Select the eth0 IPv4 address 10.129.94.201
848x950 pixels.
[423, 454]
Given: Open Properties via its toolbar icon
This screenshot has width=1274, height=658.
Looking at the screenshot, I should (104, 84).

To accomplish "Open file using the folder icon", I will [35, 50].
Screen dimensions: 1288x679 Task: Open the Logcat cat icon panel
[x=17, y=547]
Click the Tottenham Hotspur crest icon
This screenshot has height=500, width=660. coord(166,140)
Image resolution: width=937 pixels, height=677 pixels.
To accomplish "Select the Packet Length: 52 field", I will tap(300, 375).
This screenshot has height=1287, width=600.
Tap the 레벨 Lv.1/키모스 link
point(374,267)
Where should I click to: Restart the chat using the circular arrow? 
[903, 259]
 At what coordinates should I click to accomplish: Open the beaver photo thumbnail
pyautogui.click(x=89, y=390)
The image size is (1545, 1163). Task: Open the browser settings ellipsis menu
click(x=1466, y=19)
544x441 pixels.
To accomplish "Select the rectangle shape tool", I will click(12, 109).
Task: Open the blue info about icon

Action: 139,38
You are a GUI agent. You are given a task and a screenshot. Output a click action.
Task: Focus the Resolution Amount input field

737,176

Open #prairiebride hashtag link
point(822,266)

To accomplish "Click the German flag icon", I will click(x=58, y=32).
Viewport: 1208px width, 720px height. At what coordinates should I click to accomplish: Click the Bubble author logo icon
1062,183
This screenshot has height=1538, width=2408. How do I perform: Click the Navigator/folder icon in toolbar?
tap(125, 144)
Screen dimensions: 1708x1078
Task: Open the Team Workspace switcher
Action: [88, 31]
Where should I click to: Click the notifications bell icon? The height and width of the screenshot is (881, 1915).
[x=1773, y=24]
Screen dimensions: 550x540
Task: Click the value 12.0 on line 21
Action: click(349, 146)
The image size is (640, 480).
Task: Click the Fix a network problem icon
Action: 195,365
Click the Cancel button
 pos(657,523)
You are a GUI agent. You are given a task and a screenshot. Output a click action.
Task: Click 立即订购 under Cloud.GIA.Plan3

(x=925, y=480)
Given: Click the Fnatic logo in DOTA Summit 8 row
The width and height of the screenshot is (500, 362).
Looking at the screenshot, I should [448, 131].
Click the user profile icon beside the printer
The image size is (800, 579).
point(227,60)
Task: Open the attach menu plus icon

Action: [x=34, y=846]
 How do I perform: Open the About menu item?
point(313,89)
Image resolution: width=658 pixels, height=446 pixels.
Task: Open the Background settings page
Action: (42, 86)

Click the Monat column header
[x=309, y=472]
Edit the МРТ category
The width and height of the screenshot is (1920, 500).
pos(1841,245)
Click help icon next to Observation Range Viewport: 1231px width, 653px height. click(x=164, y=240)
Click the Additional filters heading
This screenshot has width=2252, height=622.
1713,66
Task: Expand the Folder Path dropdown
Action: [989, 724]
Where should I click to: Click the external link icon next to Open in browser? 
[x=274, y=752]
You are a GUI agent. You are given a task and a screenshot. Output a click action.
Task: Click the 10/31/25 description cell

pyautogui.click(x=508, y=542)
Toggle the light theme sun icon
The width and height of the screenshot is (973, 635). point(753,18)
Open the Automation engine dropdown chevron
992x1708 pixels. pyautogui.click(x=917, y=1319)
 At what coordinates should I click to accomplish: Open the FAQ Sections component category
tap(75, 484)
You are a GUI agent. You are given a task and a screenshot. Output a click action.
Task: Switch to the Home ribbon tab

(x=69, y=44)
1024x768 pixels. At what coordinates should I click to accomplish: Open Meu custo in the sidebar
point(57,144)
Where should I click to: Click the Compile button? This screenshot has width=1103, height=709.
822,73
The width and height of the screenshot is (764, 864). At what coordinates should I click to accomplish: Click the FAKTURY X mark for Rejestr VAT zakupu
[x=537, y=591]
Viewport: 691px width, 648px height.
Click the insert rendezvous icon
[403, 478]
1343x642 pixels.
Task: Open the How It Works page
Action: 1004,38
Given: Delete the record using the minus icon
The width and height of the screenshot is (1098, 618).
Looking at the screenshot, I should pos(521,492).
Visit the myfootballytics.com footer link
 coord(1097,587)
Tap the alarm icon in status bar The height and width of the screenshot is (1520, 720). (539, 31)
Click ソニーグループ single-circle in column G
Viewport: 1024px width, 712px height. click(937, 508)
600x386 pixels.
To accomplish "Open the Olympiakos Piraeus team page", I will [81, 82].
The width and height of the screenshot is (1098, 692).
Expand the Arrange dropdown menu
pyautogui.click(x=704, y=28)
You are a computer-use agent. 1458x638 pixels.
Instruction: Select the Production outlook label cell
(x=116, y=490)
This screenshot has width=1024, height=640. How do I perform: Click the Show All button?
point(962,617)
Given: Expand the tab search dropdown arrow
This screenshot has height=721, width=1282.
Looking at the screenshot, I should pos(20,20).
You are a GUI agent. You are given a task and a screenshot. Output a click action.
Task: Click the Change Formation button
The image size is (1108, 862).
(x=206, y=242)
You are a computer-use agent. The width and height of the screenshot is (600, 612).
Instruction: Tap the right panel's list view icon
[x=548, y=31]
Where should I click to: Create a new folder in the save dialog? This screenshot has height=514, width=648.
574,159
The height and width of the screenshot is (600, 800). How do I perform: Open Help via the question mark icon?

- _TASK DESCRIPTION_
Copy each line above that has the word "will".

- _ANSWER FOR THIS EXERCISE_
To accomplish "Open file using the folder icon", I will [35, 50].
To accomplish "Select the Packet Length: 52 field", I will tap(300, 375).
To accomplish "Select the rectangle shape tool", I will click(12, 109).
To accomplish "Click the German flag icon", I will click(x=58, y=32).
To accomplish "Open the Olympiakos Piraeus team page", I will [81, 82].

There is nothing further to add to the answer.